Sitharaman is a first-time Finance Minister and just a year and a half into the job. Under her watch, India has seen the most tearing stock market frenzy since March of 2020 and one of the biggest wealth creation journeys for investors, domestic and foreign.
With the economy taking a hit due to the Covid 19 pandemic, it is the unstoppable run in the stock markets which has made hundreds of thousands of new investors flock to it in Covid times.
Investors opened 3.4 million new Demat accounts in the September quarter, as per data by the Securities and Exchange Board of India (SEBI).
While global factors like easy liquidity and central bank bailouts have certainly played a role it cannot be denied that the economy and markets are under the Finance Ministry’s watch.
The markets are unstoppable breaching new records every passing day and foreign inflows are a deluge.
Is Sitharaman India’s most underrated Finance Minister and the best Finance Minister for the stock markets?

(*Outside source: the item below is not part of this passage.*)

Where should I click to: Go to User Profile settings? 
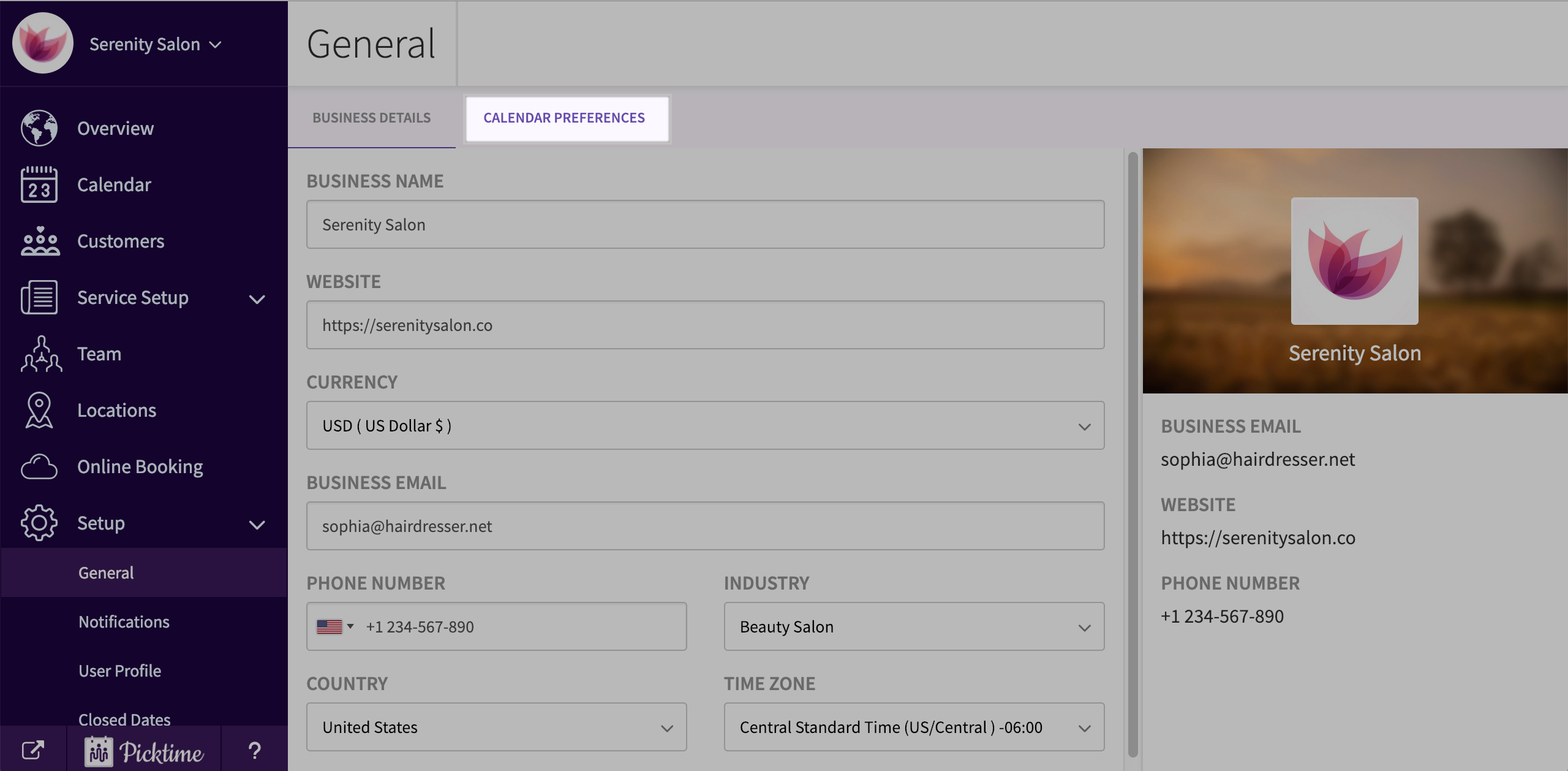120,670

Not much credit has flowed North Block’s way for the market’s stupendous rally. The stock market is clearly buying the economic recovery story and India’s growth prospects as foreign institutional investors (FIIs) have made one of the largest bets in emerging markets in India.
For a newcomer to the Finance Minister’s job, Sitharaman in 2020 has a scorching record of equity market highs which many of her illustrious predecessors in NDA and UPA governments have found elusive.

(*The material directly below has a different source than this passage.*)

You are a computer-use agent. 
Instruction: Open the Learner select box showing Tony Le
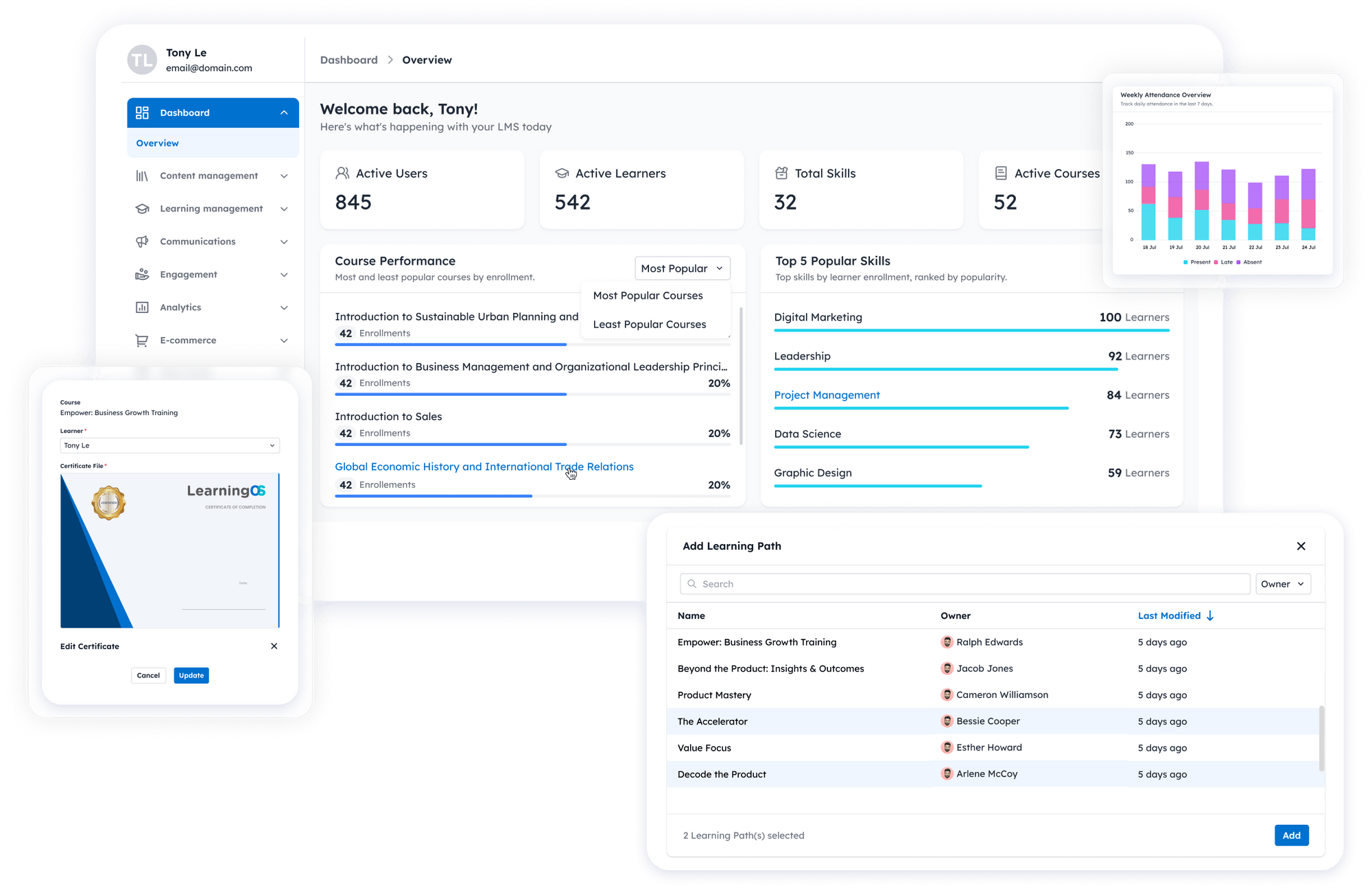point(169,445)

Foreign inflows into the Indian stock markets are not showing any signs of easing even during the holiday season of the month of December with inflows of more than $7.5 billion.
Over the past few years, December is seen as a month where foreign funds are not so active due to the holiday season internationally. November is usually a month where foreign funds press profits. Both of these have not happened this year.
Equity markets have had a historic run in 2020. The markets hit an all-time high of Nifty at 12,431 in January 2020 also under Sitharaman’s watch. Towards, the end of the year, the markets again surpassed their lifetime highs.
FII inflows saw strong momentum in November with the best ever monthly inflow of Rs 65,200 crore and this has continued in December too. For the full year, FIIs inflow stood at Rs 1,10,000 crore. The BSE Sensex is past 47,000 points and only moving up.
According to Vinit Bolinjkar, Head of Research, Ventura Securities the NSE market cap has raced at an astonishing pace of wealth creation. There has been an absolute growth of 75.3 percent between March end and December.
He added that India’s post-pandemic measures have, hands down, delivered the highest return per unit of the stimulus. This ensured that scarce resources were not withered away and that India will not face the repercussions of runaway inflation that the world is destined for. With one of the lowest corporate tax rates in Asia (for new corporates), India is a favored destination for global funds, he added.
Shibani Sircar Kurian, EVP and Head of Equity Research, Kotak Mutual Fund said on a net basis, FIIs have been buyers in Indian equities during the month of December to the tune of $7.5 billion even after lifetime high flows witnessed in November 2020.
Calendar year to date, FIIs have been net buyers in India to the tune of $22 billion which has been amongst the highest in the region, Kurian said.
“The Indian economy is slowly but steadily getting back on track. Further, unlike the situation in the developed countries, the trends in the spread of the COVID virus in India continue to improve with lower daily additions and improvement in the recovery rates despite winter setting in and the festival season which recently concluded,” Kurian said.